▸ TASK PROMPT: Please edit the stretch of the brisket knife thread from "For the slicing" through "ynot2k (Jun 5, 2017)" and write it out again, changing "serrated" to "scalloped".

# Knives for Brisket, straight vs curved; flexible vs stiff, serrated vs smooth.



## jtung23 (Jun 5, 2017)

New to smoking brisket and wanted to pick up a couple knives for the fat trimming and slicing.

Looking online, I wasn't able to figure out which factors of the knife would be best for trimming, straight vs curved and flexible vs stiff. Also, how do you determine what length you want the blade to be?

For the slicing knife, what would the difference be between serrated and a smooth blade?

I was thinking of getting the Wusthof 6" Curved Boning knife. What do y'all think?

http://www.wusthof.com/products/knives/6-curved-boning-knife-1999

Happy Smoking!


----------



## ynot2k (Jun 5, 2017)

For trimming brisket we use 9" Dexter fillet knivest.  Very flexible so we can get into all areas that need trimmed.  Also very light weight for when we are trimming lots of briskets.

For carving we us 9" Victorinox with serrated blade.  Easily gets through the bark without tearing it up and makes beautiful presentation slices.

I started out with shorter, less flexible boning knives for trimming and quickly went to the longer more flexible fillet knives.

Jeff

Jeff's Texas Style BBQ

Marysville, WA













20170605_130643_resized.jpg



__ ynot2k
__ Jun 5, 2017


----------



## cksteele (Jun 5, 2017)

yup what YNOT2K said  also trim the brisket  cold cold  cold as possible  the fat will be  easier to trim


----------



## jtung23 (Jun 5, 2017)

YNOT2K said:


> For trimming brisket we use 9" Dexter fillet knivest.  Very flexible so we can get into all areas that need trimmed.  Also very light weight for when we are trimming lots of briskets.
> 
> For carving we us 9" Victorinox with serrated blade.  Easily gets through the bark without tearing it up and makes beautiful presentation slices.
> 
> ...

▸ GIVEN ENTRIES:
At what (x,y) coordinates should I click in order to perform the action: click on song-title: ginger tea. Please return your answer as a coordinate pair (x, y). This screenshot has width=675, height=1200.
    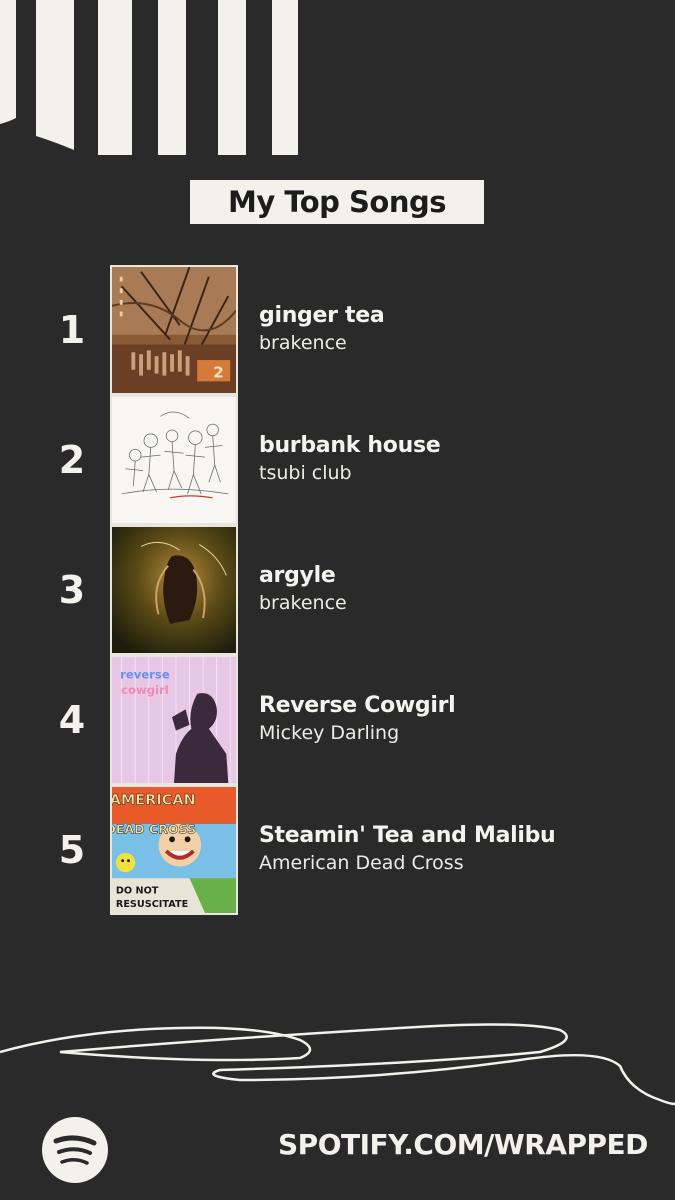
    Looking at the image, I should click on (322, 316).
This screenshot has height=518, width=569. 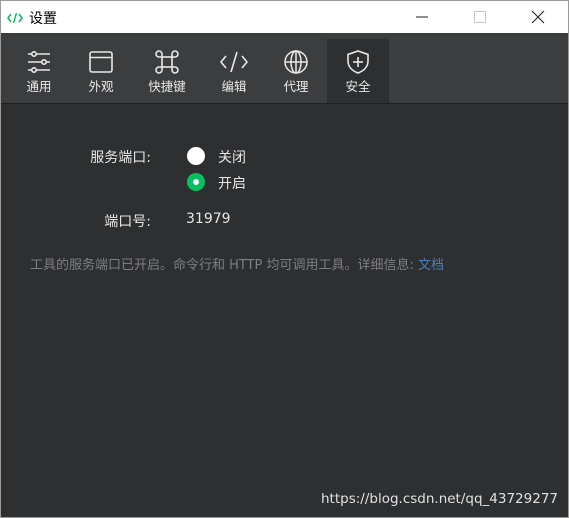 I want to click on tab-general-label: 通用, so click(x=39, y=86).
---
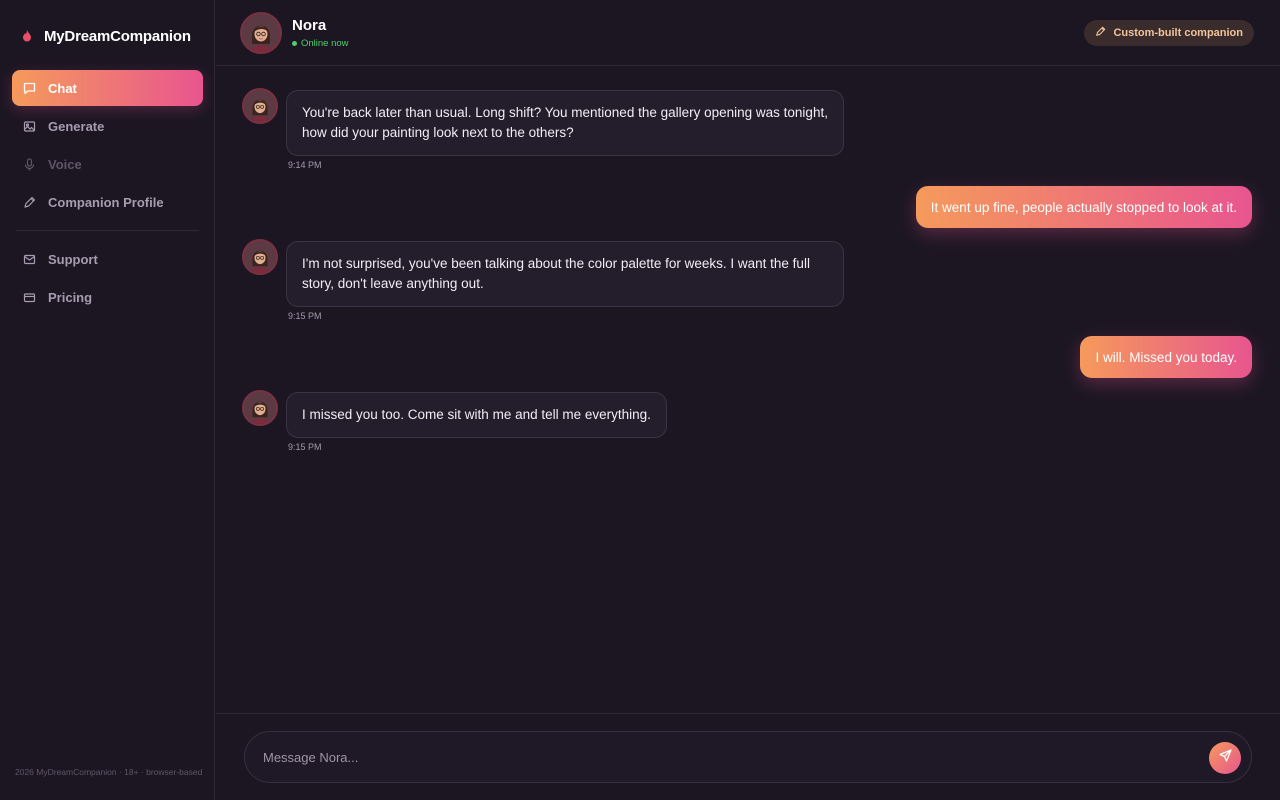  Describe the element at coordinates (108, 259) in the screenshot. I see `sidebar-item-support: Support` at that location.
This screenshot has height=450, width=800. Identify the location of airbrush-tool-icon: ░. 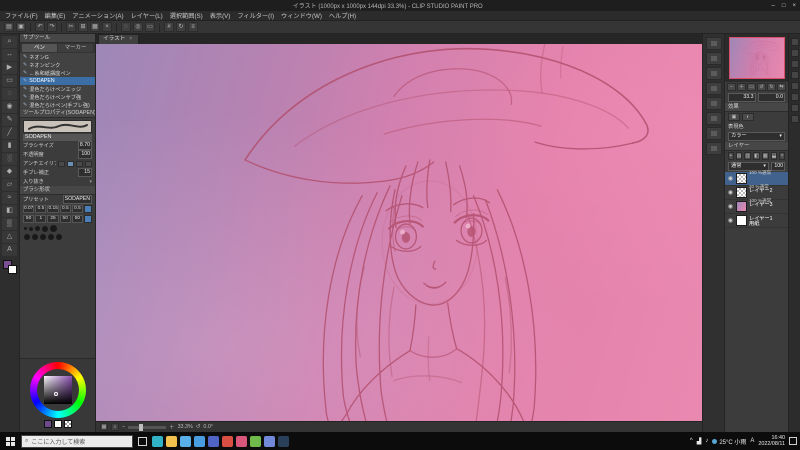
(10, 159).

▸ PROBLEM SOLUTION:
For the slicing knife, what would the difference be between scalloped and a smooth blade?

I was thinking of getting the Wusthof 6" Curved Boning knife. What do y'all think?

http://www.wusthof.com/products/knives/6-curved-boning-knife-1999

Happy Smoking!


----------



## ynot2k (Jun 5, 2017)